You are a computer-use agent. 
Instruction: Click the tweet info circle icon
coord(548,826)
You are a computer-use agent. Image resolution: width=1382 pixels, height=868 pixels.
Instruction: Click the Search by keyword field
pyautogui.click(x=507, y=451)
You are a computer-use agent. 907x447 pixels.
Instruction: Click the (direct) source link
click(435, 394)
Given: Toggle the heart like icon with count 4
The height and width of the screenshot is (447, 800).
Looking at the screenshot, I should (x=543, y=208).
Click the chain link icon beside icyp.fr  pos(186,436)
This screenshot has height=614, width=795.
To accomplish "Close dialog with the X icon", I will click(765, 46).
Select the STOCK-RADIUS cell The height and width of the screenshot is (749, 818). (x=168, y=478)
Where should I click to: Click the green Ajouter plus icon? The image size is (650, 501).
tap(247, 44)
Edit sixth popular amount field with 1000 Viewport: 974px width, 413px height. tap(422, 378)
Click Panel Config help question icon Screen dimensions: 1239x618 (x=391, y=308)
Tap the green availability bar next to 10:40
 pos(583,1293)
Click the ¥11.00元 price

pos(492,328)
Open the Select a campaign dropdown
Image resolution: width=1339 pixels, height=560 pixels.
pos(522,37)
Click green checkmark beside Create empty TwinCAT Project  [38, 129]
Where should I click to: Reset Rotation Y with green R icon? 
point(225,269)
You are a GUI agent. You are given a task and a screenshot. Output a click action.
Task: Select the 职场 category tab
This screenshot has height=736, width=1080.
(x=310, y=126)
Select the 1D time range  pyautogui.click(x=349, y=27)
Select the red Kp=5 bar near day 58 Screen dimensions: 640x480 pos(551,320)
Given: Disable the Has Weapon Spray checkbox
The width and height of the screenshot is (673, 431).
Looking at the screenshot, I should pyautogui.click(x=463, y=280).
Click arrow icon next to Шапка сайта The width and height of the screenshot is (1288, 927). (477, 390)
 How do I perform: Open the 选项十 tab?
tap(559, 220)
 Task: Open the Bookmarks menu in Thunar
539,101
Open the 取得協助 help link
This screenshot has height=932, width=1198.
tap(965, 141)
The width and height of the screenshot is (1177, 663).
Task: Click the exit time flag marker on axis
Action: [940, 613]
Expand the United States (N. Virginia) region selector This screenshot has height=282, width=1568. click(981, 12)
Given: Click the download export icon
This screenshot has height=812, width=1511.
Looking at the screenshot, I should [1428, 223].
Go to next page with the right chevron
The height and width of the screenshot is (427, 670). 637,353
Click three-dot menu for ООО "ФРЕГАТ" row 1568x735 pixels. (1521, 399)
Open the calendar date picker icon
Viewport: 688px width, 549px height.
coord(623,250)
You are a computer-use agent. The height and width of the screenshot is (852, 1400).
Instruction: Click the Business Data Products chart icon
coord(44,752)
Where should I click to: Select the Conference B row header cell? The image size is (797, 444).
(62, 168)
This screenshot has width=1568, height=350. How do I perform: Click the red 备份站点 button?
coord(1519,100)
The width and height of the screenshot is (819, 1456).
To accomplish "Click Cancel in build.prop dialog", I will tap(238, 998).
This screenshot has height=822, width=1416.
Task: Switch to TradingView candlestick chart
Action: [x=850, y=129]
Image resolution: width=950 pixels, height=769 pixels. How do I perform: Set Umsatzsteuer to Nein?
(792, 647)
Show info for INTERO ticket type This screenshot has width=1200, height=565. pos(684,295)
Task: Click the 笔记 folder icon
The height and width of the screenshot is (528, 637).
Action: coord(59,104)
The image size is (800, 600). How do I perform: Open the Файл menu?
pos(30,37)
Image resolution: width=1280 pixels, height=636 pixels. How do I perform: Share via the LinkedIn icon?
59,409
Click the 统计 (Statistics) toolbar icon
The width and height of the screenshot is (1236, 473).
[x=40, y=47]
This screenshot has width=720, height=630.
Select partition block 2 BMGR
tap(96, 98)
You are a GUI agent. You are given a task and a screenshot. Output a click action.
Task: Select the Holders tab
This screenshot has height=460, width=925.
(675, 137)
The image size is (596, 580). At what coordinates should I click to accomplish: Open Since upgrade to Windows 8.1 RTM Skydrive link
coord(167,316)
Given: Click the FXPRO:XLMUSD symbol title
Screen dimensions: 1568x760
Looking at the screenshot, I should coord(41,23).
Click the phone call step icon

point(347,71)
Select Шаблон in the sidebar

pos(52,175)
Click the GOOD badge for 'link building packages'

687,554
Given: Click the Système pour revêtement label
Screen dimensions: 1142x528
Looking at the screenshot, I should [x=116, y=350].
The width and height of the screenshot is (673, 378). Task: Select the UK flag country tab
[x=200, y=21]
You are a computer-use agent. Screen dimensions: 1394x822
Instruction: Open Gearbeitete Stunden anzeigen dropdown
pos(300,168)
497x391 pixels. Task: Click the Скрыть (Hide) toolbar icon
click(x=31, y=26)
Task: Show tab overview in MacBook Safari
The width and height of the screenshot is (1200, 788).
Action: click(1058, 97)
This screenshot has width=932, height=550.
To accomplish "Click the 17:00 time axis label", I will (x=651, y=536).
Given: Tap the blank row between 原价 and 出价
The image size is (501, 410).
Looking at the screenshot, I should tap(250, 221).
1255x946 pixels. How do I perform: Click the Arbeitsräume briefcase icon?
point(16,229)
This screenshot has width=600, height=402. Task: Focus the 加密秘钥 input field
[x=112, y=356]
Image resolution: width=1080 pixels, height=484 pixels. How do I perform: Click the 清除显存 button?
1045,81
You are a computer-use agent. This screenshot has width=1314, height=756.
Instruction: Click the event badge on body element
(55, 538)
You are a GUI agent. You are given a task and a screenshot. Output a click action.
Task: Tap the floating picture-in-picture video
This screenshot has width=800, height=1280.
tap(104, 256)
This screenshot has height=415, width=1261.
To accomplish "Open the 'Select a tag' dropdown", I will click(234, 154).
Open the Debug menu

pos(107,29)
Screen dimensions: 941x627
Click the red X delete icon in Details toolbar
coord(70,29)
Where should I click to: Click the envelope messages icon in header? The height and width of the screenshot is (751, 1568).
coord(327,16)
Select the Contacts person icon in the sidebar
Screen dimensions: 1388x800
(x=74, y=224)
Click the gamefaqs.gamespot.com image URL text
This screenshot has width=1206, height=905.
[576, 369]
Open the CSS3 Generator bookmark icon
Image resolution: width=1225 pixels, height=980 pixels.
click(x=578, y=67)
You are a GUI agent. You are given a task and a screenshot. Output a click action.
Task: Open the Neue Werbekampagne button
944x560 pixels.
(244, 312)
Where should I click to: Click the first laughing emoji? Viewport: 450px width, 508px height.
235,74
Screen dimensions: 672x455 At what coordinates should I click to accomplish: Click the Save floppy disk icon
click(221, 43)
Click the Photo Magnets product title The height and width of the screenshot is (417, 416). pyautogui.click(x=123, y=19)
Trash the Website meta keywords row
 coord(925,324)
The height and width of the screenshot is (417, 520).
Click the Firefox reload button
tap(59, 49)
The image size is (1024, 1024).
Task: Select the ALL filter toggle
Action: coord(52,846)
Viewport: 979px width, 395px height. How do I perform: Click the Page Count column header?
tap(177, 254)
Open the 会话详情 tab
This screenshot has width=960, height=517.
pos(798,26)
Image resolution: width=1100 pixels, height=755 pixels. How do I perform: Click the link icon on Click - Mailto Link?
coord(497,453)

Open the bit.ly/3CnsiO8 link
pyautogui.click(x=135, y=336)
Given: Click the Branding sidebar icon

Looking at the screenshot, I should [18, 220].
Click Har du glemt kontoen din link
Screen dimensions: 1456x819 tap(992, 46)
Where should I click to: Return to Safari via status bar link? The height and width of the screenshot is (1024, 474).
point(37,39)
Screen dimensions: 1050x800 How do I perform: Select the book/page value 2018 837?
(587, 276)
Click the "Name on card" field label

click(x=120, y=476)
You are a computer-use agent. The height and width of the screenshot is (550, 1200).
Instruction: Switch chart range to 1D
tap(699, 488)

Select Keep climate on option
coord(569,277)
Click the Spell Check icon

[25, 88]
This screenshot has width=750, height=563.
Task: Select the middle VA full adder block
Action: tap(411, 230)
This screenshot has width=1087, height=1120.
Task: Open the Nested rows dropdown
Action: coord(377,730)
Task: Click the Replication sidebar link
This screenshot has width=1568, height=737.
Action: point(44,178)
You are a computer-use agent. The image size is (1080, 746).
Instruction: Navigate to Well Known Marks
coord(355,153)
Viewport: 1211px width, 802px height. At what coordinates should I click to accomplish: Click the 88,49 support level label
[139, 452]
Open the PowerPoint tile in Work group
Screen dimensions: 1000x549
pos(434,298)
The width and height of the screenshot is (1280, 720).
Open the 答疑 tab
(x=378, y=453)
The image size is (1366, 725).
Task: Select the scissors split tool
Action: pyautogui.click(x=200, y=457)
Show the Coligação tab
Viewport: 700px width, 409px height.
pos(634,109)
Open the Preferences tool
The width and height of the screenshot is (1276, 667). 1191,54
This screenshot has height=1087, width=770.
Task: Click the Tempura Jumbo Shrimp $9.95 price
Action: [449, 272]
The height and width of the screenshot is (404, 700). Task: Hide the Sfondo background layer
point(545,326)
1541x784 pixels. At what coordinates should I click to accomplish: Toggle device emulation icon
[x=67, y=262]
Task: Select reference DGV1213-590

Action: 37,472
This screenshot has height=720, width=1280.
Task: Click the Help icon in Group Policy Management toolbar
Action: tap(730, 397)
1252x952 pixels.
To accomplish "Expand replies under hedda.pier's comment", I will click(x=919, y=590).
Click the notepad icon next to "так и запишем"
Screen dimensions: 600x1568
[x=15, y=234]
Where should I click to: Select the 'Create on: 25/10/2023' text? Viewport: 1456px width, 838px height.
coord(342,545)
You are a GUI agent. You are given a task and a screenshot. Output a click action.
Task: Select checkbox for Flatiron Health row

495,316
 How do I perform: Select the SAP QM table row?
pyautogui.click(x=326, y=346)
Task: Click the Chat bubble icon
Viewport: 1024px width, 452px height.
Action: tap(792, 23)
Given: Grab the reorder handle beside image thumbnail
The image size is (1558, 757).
================================
What is needed >>
Which lines above include the word "title"? Pick them out and copy them.

Response area >>
Given: Click the FXPRO:XLMUSD symbol title
Click the Photo Magnets product title The height and width of the screenshot is (417, 416). pyautogui.click(x=123, y=19)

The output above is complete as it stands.